Beef could soon get cheaper at the butcher counter
Analyst Kevin Grier believes first price decline in years signals a return to "more reasonable" value
After years of steady gains, it looks like the retail price of beef may have finally peaked, posting its first decline in years and signaling a possible return to what one analyst calls "more reasonable" prices.
Over the last year, a pound of ground beef has fallen 2.5 per cent to $5.56 a pound in July 2016, marking the first price decline in years.
"That's the first time it's been down in a long, long time," said Kevin Grier, a Guelph-based independent consultant who analyzes the price of livestock, meat and groceries, said in a telephone interview, noting it was only a matter of time.
Beef hit tipping point in 2014
Grier said herds in North America had been in decline for about a decade because of a combination of factors, including drought in the U.S. midwest.
"Right now we have more calves and frankly we have more calves than the industry wants and beef prices at retail are responding accordingly."

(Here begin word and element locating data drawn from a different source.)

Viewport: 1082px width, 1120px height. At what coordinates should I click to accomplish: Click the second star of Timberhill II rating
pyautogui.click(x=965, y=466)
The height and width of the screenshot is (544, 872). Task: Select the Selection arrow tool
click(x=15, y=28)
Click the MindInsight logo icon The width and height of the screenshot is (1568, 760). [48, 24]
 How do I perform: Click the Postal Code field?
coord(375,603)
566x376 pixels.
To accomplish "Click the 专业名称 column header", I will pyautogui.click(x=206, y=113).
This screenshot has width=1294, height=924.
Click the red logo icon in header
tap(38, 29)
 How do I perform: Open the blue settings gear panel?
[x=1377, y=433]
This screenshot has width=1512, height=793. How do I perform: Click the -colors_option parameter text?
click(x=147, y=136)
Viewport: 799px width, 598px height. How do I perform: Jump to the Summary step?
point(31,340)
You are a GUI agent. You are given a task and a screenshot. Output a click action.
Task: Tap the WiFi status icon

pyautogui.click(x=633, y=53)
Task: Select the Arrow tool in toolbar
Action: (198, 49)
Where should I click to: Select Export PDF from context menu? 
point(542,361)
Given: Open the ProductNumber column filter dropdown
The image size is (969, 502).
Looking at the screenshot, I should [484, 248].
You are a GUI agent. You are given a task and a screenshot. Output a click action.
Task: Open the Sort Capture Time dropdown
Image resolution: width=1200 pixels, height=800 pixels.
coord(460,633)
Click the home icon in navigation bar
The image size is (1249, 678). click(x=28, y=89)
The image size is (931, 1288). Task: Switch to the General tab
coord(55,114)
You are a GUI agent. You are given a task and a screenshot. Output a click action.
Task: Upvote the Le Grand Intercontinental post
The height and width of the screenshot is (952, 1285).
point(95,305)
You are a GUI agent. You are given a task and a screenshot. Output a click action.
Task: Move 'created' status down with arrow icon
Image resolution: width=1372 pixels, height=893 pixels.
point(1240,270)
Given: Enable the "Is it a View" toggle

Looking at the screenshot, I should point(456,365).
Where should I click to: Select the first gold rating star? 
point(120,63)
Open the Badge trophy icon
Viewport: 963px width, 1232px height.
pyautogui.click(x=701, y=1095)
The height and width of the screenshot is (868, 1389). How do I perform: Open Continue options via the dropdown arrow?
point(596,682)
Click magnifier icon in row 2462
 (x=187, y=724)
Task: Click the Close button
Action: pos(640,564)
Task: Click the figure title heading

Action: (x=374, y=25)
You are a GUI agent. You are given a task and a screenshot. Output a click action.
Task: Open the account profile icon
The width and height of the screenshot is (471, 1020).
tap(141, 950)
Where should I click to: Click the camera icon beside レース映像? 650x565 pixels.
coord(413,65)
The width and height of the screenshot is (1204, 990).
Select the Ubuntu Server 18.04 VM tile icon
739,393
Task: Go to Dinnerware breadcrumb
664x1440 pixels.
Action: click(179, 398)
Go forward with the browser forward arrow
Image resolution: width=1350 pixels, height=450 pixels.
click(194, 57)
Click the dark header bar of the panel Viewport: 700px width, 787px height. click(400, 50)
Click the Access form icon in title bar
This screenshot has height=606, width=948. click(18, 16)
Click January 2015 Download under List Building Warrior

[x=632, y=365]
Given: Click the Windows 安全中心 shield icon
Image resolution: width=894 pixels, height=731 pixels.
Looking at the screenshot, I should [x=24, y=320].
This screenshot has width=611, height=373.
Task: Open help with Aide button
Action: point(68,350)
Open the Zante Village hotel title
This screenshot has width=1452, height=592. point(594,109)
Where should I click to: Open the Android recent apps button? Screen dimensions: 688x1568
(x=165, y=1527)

Grier said it means barbeque fans might soon see a return of t-bones and tenderloins to the front covers of grocery store fliers, they've been an endangered species over the last several years.
'Beef is an important item'
"Beef is an important item," he said. "You would typically have beef on the front page of the fliers from the Maritimes to BC on about two-thirds of the fliers."
"In 2014-2015 the price of beef got so high, the retailers said 'we just can't do this. We just can't make this attractive to consumers,'" he said.
"Now with supplies being more plentiful and prices being more reasonable you're starting to see beef once again on the front page of the fliers," he said.
"The fliers are the first signal that things are changing and then the next thing is the regular retail price, which is reflective more in Statscan."